Court Opinion

ID: 3426045
Source: CourtListenerOpinion
Date Created: 2016-07-05 19:54:03.54882+00
Date Added: 2024-06-11T13:55:11.323066
License: Public Domain

Appellees were partners doing a real estate business under the firm name of "United Realty and Insurance Company," and, as such partners, sued appellants to recover a real estate broker's commission on a written contract for sale of real estate. There was a trial by the court which resulted in a finding and judgment in favor of appellees in the sum of $836, from which judgment, after appellants' motion for a new trial was overruled, this appeal. The only error assigned is the action of the court in overruling appellants' motion for a new trial, under which appellants assign *Page 579 
that the finding is not supported by sufficient evidence and that it is contrary to law.

DATA FOR ANALYSIS —
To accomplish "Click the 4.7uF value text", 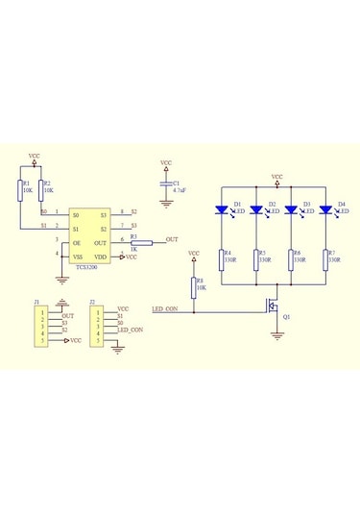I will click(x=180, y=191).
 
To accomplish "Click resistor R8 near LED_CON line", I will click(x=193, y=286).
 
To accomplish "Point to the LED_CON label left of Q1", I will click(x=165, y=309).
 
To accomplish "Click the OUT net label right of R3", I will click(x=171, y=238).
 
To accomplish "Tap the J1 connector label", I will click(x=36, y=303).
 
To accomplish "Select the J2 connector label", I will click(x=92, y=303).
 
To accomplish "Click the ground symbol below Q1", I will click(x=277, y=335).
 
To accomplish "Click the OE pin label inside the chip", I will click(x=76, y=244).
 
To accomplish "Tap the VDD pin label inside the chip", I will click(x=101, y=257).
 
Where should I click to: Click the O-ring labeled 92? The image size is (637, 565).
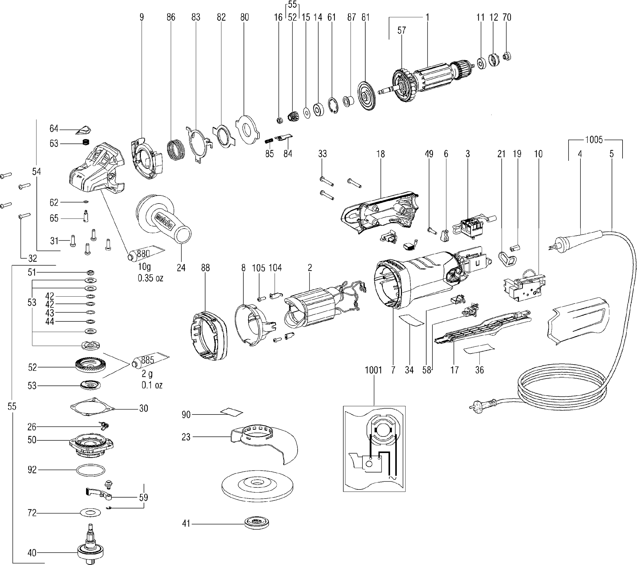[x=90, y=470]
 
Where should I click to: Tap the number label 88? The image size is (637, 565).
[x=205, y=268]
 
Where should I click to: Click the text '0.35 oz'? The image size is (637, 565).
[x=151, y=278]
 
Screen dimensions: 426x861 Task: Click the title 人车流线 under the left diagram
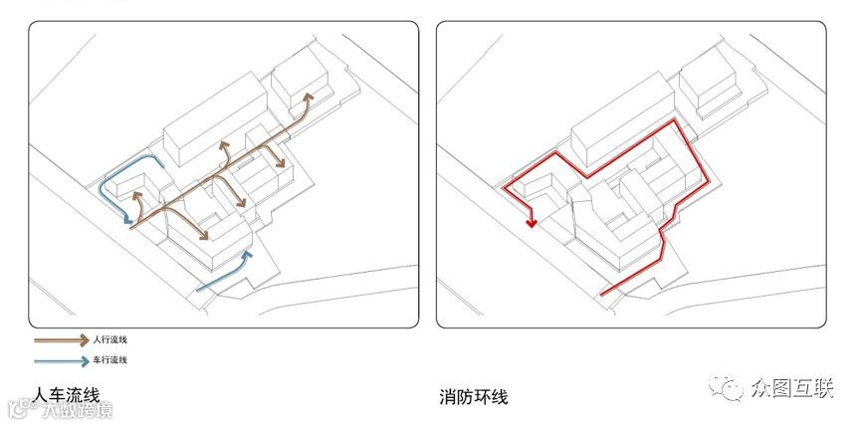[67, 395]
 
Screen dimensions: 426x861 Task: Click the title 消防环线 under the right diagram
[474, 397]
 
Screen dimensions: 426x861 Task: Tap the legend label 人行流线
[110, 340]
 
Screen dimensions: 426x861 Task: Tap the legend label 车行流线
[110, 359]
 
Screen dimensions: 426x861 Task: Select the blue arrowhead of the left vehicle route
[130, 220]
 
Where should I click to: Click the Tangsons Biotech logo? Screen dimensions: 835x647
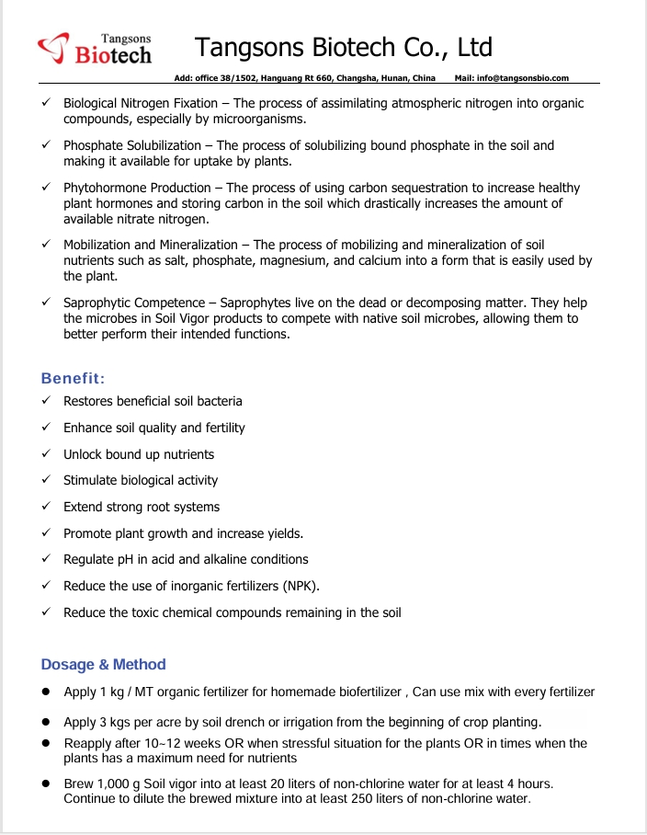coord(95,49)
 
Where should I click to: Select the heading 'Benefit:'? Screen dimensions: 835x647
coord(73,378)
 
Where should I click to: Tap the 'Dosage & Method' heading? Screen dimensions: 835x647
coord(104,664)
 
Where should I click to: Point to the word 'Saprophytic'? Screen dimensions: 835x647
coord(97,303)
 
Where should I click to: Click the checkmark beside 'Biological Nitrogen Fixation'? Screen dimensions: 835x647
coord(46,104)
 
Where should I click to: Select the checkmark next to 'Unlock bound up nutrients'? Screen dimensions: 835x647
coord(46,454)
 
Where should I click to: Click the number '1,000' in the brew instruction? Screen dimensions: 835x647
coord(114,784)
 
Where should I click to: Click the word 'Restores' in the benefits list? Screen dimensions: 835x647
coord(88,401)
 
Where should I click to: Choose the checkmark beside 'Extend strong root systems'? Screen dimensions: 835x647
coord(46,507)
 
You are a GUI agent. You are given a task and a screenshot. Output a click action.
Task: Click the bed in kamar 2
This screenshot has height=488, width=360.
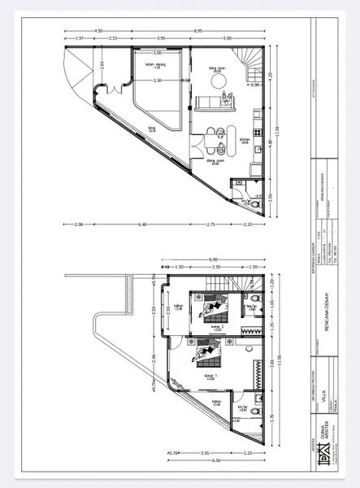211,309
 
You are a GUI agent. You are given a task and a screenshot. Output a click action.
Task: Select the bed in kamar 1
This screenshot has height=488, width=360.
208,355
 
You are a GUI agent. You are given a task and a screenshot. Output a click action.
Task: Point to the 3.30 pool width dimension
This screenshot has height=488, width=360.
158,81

--

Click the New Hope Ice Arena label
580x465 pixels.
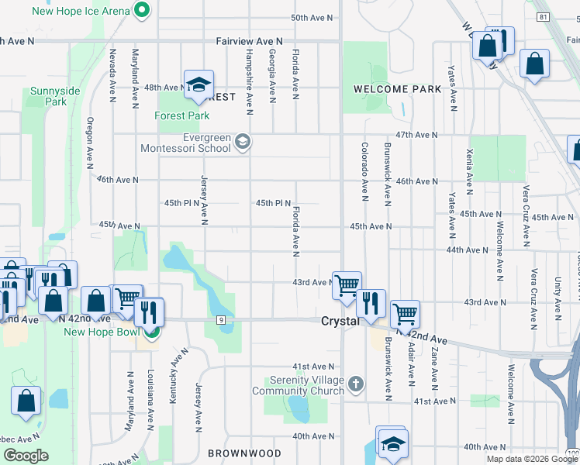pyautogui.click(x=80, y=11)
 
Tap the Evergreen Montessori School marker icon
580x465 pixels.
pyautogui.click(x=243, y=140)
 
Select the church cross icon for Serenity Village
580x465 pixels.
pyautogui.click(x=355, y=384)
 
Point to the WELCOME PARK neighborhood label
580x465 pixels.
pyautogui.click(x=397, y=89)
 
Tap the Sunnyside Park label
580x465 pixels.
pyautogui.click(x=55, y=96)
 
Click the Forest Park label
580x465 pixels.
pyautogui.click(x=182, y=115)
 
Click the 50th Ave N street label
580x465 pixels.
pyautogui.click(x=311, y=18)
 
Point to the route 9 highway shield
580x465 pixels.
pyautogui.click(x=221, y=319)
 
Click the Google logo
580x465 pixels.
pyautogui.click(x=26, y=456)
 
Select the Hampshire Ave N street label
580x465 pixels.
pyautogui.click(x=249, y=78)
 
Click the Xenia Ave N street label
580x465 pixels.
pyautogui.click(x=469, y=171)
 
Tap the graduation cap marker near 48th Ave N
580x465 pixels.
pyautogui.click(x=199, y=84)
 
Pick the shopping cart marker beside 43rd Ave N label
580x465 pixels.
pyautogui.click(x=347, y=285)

TASK BRIEF — Reproduce the passage of the court opinion that begins with "ID: 3426045" and ends with "contrary to law.". The material has no connection to the court opinion.

SOLUTION —
ID: 3426045
Source: CourtListenerOpinion
Date Created: 2016-07-05 19:54:03.54882+00
Date Added: 2024-06-11T13:55:11.323066
License: Public Domain

Appellees were partners doing a real estate business under the firm name of "United Realty and Insurance Company," and, as such partners, sued appellants to recover a real estate broker's commission on a written contract for sale of real estate. There was a trial by the court which resulted in a finding and judgment in favor of appellees in the sum of $836, from which judgment, after appellants' motion for a new trial was overruled, this appeal. The only error assigned is the action of the court in overruling appellants' motion for a new trial, under which appellants assign *Page 579 
that the finding is not supported by sufficient evidence and that it is contrary to law.